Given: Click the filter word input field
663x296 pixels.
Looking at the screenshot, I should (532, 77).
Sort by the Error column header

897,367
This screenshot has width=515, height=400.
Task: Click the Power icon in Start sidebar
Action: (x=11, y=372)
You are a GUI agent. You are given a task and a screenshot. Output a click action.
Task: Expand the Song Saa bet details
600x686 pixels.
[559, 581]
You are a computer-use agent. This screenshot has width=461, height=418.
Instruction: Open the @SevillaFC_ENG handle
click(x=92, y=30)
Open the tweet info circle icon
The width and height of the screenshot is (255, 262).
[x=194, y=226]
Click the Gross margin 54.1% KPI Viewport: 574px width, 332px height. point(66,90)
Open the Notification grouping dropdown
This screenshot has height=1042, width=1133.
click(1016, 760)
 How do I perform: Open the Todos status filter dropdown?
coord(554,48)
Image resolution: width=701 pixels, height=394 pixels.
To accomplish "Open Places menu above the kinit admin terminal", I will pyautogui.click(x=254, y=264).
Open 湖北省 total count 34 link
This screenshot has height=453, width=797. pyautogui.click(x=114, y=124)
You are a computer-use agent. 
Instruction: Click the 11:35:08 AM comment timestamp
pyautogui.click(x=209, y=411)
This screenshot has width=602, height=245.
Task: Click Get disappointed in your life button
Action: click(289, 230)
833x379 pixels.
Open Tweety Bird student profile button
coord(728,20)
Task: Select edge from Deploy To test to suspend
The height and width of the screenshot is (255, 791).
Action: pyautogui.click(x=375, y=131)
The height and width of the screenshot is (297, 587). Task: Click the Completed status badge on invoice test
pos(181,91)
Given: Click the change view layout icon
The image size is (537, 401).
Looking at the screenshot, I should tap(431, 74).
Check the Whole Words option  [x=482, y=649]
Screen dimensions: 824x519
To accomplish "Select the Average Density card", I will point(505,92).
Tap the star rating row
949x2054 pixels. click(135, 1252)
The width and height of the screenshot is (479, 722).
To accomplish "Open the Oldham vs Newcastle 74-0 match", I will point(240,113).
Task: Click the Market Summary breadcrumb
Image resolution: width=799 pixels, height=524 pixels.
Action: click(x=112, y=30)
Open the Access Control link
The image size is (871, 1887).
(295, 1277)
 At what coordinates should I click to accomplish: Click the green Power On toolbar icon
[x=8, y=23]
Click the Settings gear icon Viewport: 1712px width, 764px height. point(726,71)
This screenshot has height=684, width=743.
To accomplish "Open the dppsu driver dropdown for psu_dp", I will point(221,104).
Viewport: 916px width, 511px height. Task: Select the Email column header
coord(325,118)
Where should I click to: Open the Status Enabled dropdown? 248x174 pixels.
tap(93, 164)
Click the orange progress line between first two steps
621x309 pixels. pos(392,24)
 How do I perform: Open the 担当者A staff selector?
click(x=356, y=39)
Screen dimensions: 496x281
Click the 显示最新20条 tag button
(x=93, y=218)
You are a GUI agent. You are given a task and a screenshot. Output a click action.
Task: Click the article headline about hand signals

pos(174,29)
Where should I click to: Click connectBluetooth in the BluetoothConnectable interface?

......

**Instructions to follow:**
Identify the lines in the entries that hold "will" and return each one.

**Exercise solution:**
To accomplish "Open Places menu above the kinit admin terminal", I will pyautogui.click(x=254, y=264).
To accomplish "Select the Average Density card", I will point(505,92).
To accomplish "Open the Oldham vs Newcastle 74-0 match", I will point(240,113).
To accomplish "Open the dppsu driver dropdown for psu_dp", I will point(221,104).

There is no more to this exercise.